Directions — Output the lines of the entries below beginning at the one with "Image resolution: width=570" and ending with the last, exactly as written and without pictures.

Dataset records —
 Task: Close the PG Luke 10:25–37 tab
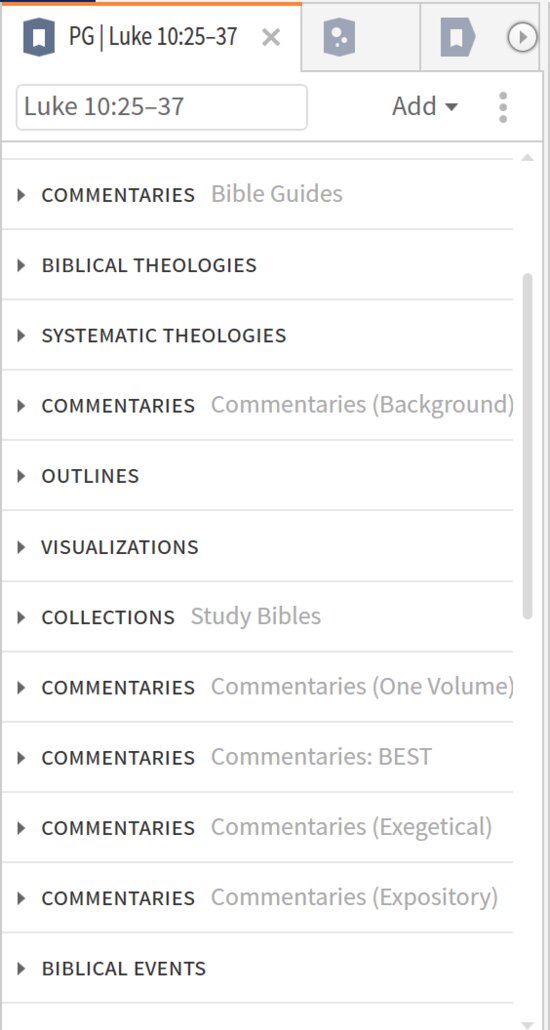point(271,38)
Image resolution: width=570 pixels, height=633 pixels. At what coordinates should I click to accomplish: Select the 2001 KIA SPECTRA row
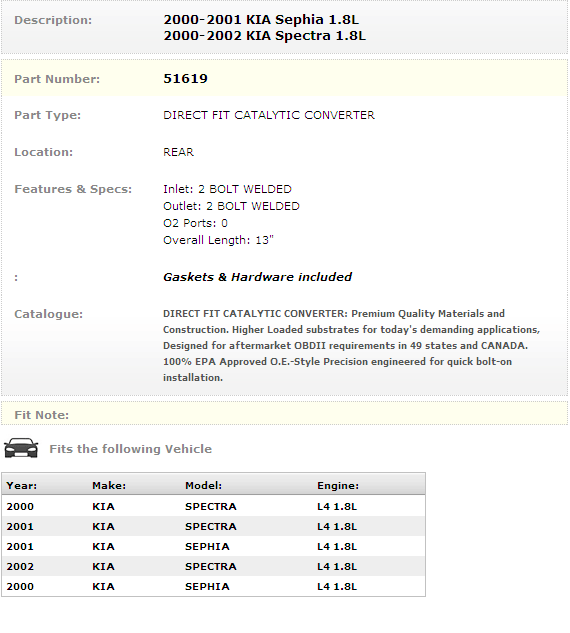[214, 526]
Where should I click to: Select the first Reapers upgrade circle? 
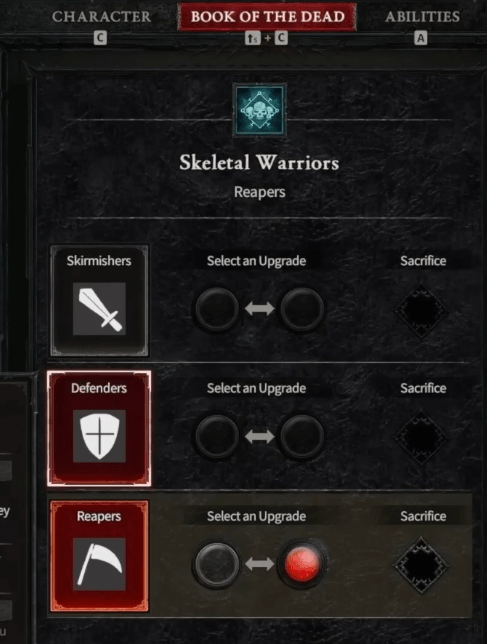[217, 564]
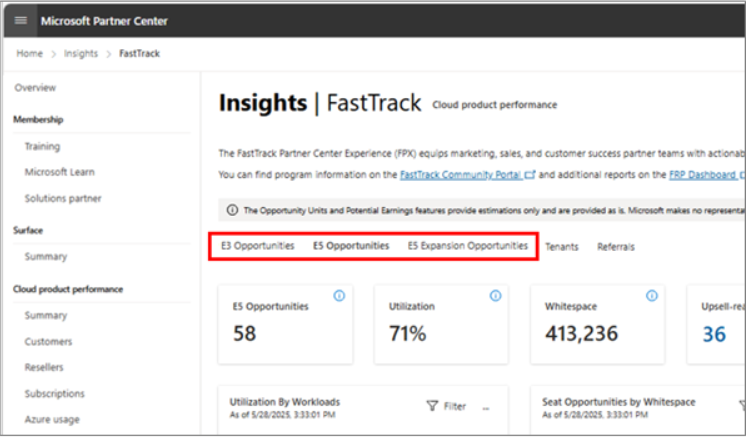Open the hamburger navigation menu
Screen dimensions: 747x437
21,21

Exercise result —
Image resolution: width=570 pixels, height=633 pixels. At what coordinates should I click to accomplish: Select the 2001 KIA SPECTRA row
[214, 526]
Where should I click to: Select the first Reapers upgrade circle? 
[217, 564]
Open the hamburger navigation menu
Screen dimensions: 747x437
21,21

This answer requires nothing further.